Conditioners are intended to deposit protein or moisture into the hair strand to restore the hair’s strength, give your hair body and to protect your hair against possible breakage. The effects of conditioners are only temporary. The term conditioner is often used to describe many different things. For example, there are finishing rinses, cream rinses, protein conditioners, hot oil treatments, deep conditioning treatments and leave-in conditioners – and I’ve only named a few.
My advice to you: Start by regularly conditioning your hair after shampooing and having a deep-penetrating conditioner every month. You should document how your hair responds in a hair journal and make adjustments as needed. Also, buying really expensive products isn’t necessary, but you should beware of products that are extremely inexpensive relative to the competition.
Styling Your Hair
Protective styling is critical to the success of your natural hair journey. The lack of using protective styles is often the reason that several women suffer from excessive breakage and fail to grow their hair to their desired length.

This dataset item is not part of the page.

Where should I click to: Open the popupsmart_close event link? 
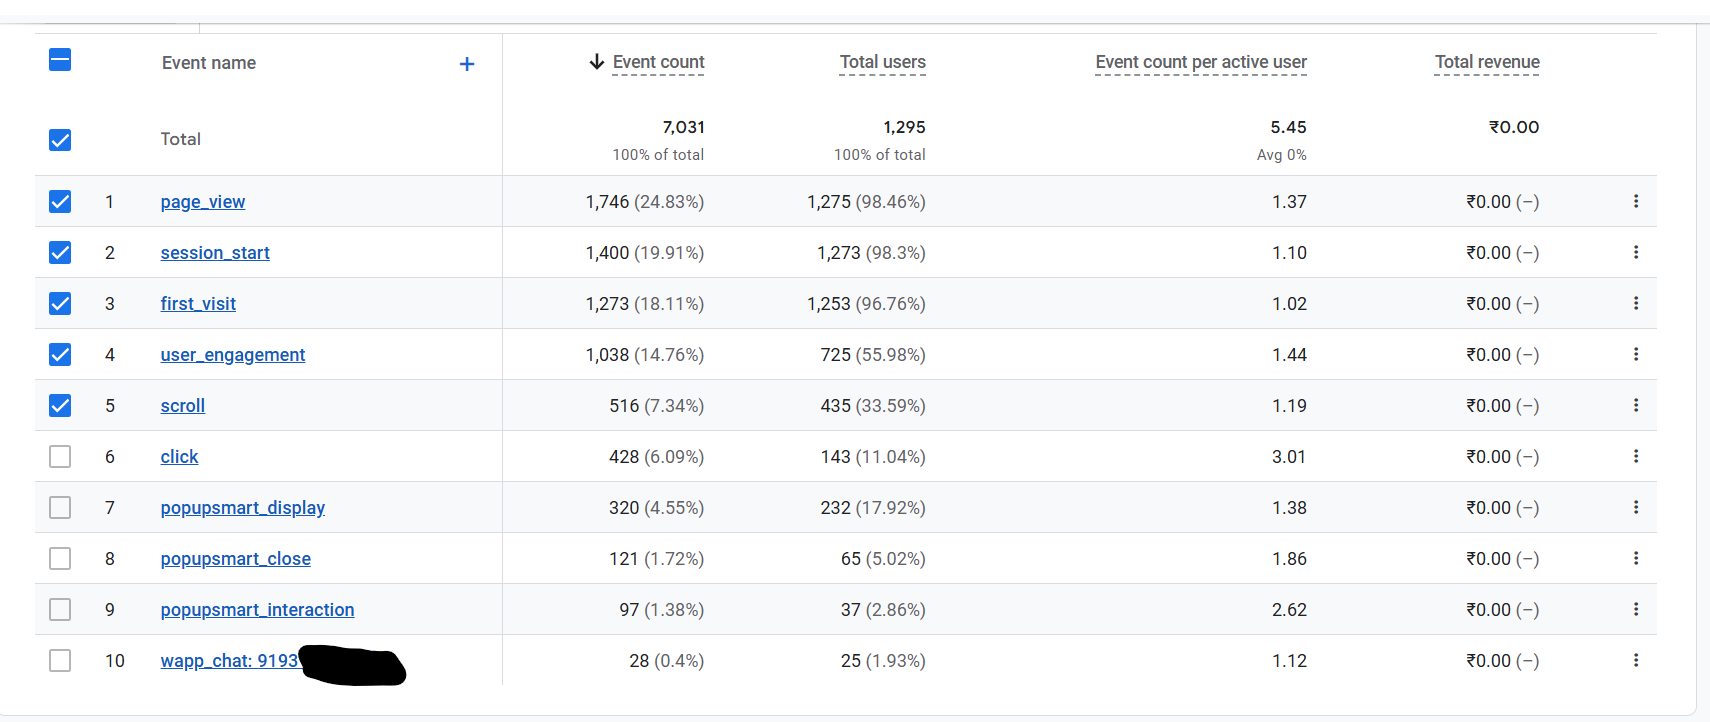[235, 559]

A protective hairstyle requires minimal upkeep, gives you the opportunity to moisturize daily, and it keeps the ends of your hair safe and tucked away – protected. You can successfully grow your hair quite long with the appropriate selection of products, proper styling and handling.
My advice to you: Find a few protective styles that you like and frequently incorporate them into your natural hair regimen, so you can protect the ends of your hair. Growing long hair is about mitigating hair breakage to retain the hair that you currently have – and protective styling allows you to accomplish this.

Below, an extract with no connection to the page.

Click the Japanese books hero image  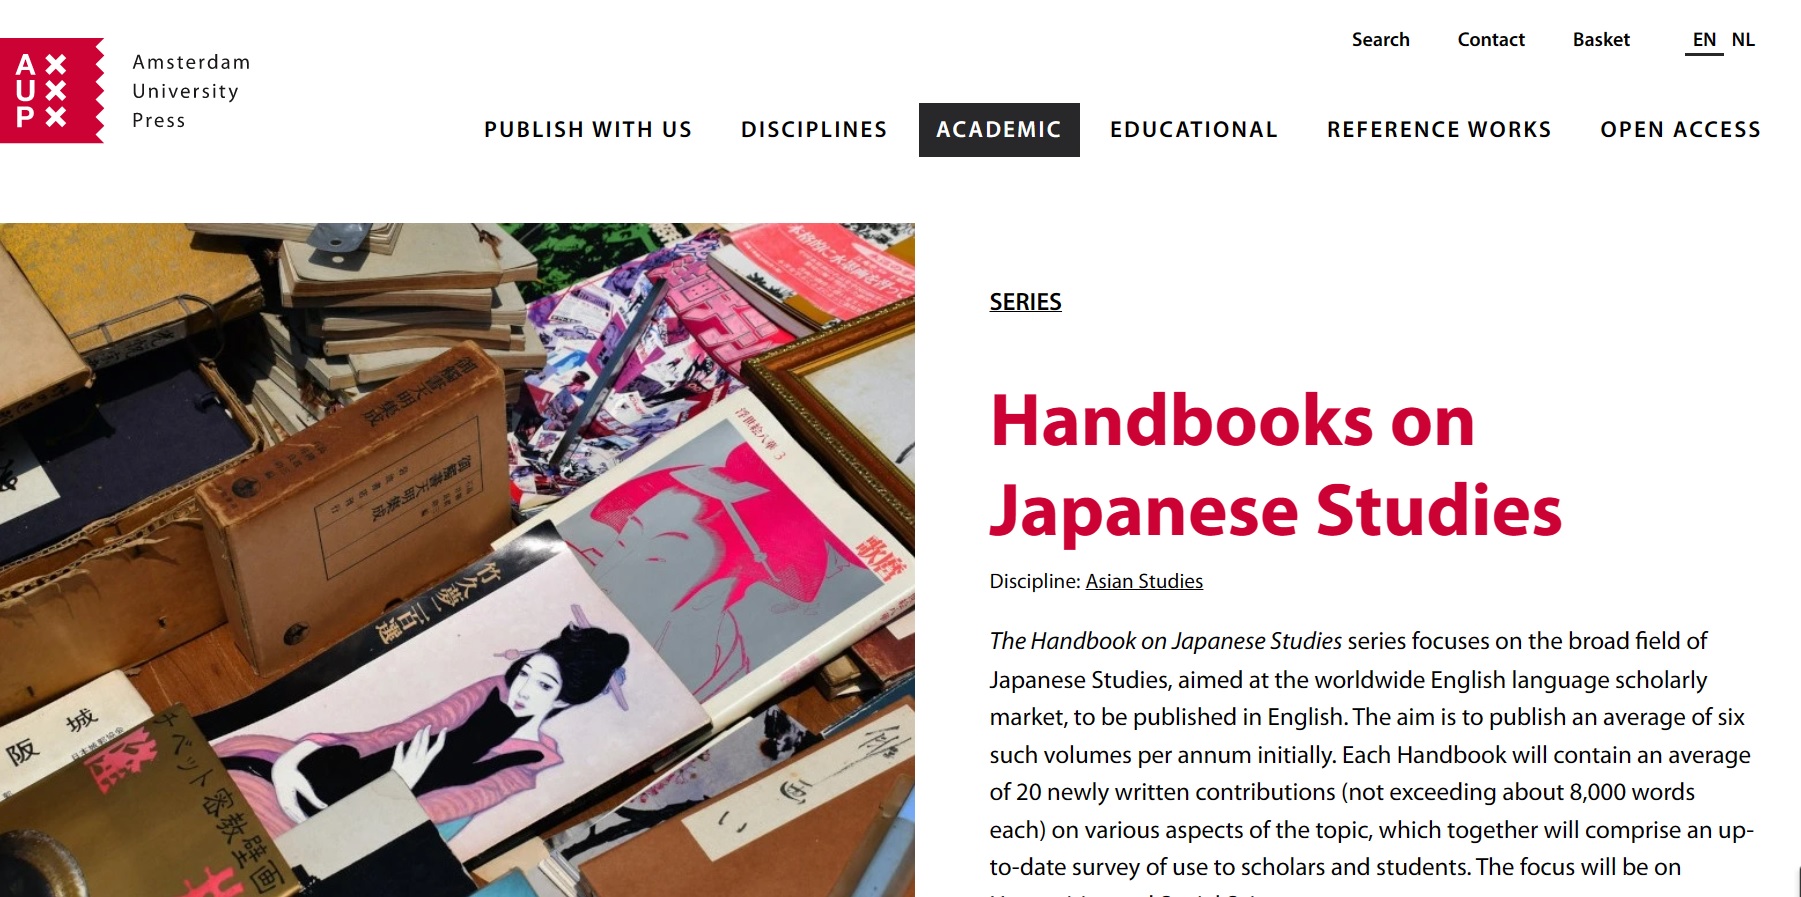pyautogui.click(x=457, y=560)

Below are some examples of my favorite protective hairstyles. The list includes Updos, Bantu Knots, Buns and French Rolls.
During your natural hair journey, there are many different things that you might have to correct: dry hair, oily hair and dandruff are just a few.
Generally speaking you should refer to your natural hair journal when you’re experiencing a problem with your hair. It’s the primary guide to correcting your hair problems. You should begin asking yourself questions until you determine the potential root cause of the problem.
For example, have you changed anything about your regimen recently? Are you shampooing more often? What about taking a new medication? Did you recently start a stressful job? When was the last time you applied heat to your hair?
Use a root cause approach to correcting the issues that you identify. This troubleshooting technique is based on the premise that you can solve many problems that you’re having with your hair by addressing (correcting or eliminating) the potential root causes, as opposed to only addressing the symptoms.
For example, dry hair can be caused by external factors like harsh shampoo, chlorine, applying heat to hair, too much sun or wind exposure and hard shower water to name a few. On the other hand, dry hair can also be caused by internal factors such as medications, nutritional deficiency or medical illnesses.
My advice to you: Identify the root cause of your “hair problem” and address the root cause.